白虎、邂逅-10

 翌朝。ハリソンは奏澄を診察して、ほっと息を吐いた。


「もう、大丈夫そうですね。熱も下がっていますし、後はゆっくり休んでください」

「はい。ありがとうございます」


 弱々しくも自分の言葉で返した奏澄に、マリーは我慢できないとばかりに抱きついた。


「もーっこの子は! みんなに心配かけて!」

「ちょっと、マリー」


 言葉だけは窘めるようにしながらも、奏澄も嬉しそうだった。マリーの体に腕を回して、抱き締め返している。

 その様子を微笑ましく見守りながら、ハリソンは廊下にいたメイズに声をかけた。


「もう、大丈夫そうですよ。安心してください」

「――……そうか」


 目を覚ました奏澄の様子を見てはいたが、ハリソンのお墨付きをもらい、メイズはようやく全身の力を抜いた。廊下にしゃがみこんだメイズに、同じく廊下で待機していたアニクが声をかける。


「おいおい、大丈夫か?」

「放っておけ」


 冷たい一言に、アニクは肩を竦めた。


「じゃぁ俺カスミちゃんに挨拶してこよっかな」

「ダメですよ」


 部屋に入ろうとしたアニクは、ハリソンに首根っこを掴まれて潰れた蛙のような声を出した。


「なんで!?」

「当たり前でしょう。女性の無防備な姿を見るものではありません。私の護衛で入ったのは例外です」

「えぇ~」


 文句ありげなアニクを横目に、メイズは立ち上がってハリソンに向かい合った。


「本当に、助かった。礼を言う」

「いえ。私の方こそ、サクラさんの雪辱を果たせたようで――感謝しています」


 眼鏡の奥の瞳が、何かを思い出すように揺らいだ。


「あんたを白虎に返さないとな。エドアルドにも礼をする」

「今はカスミさんに付いていてあげてください。まだ体調も不安定ですし、次の島までは私たちの船も近くにいるように言っておきます。島に着いたら、改めてカスミさんと一緒に挨拶に来てください」


 奏澄の体調が万全になるまで、ハリソンは面倒を見てくれるつもりだということだろう。

 最大限の厚意に、メイズは頭の下がる思いだった。


「何から何まで、感謝する」

「海では、お互い様ですよ」


 穏やかに微笑むハリソンに、メイズは一連の出来事を思い返し、力では敵わない人間がこんなにもいることを、強く実感した。

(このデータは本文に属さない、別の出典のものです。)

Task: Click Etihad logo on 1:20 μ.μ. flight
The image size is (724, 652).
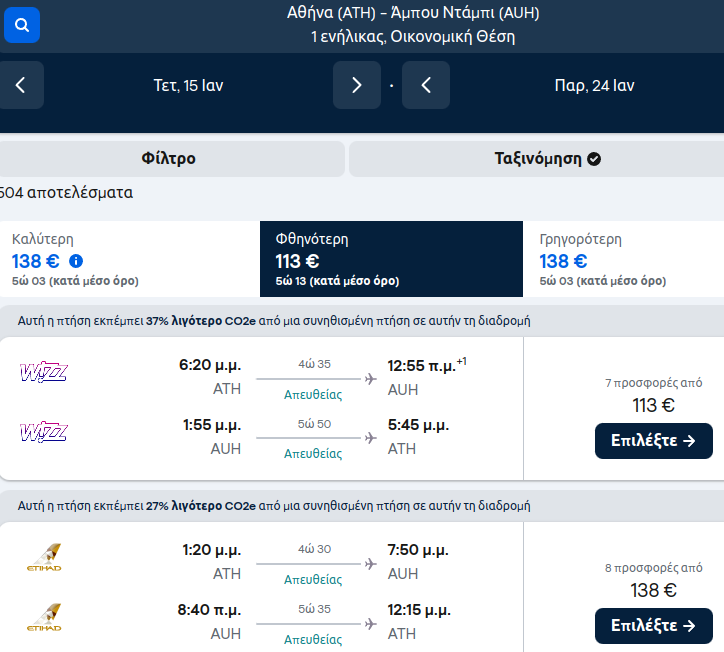Action: pyautogui.click(x=44, y=557)
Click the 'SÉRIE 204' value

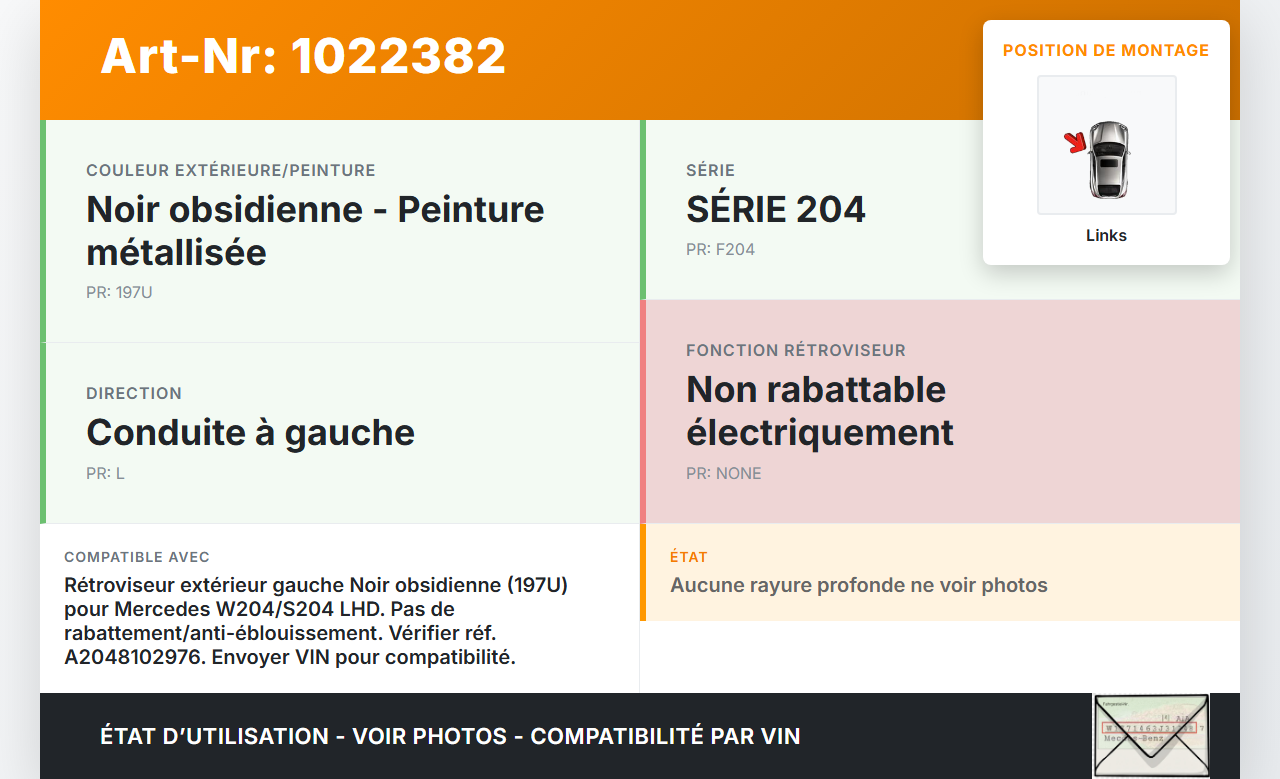[x=775, y=209]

 ハリソンとアニクをゴールド・ティーナ号に見送り、メイズは仲間たちに奏澄の無事を告げた。一斉に歓声が上がり、まるで祭りのような騒ぎになった。こぞって顔を見に行きたがったが、それはメイズが止めた。というか、メイズですら、まだまともには話せていない。身支度が整うまでは、とマリーに追い出されたからだ。


「メイズさん、良かったですね!」

「ほんと、一安心っすね。メイズさんも、休んでくださいね!」


 乗組員に口々にかけられる言葉に、メイズは自分も心配をかけていたのだと、初めて気づいた。そのことに甘んじて暫くもみくちゃにされていると、マリーがメイズを呼びに来た。許可が下りたので、メイズは奏澄の部屋へと向かう。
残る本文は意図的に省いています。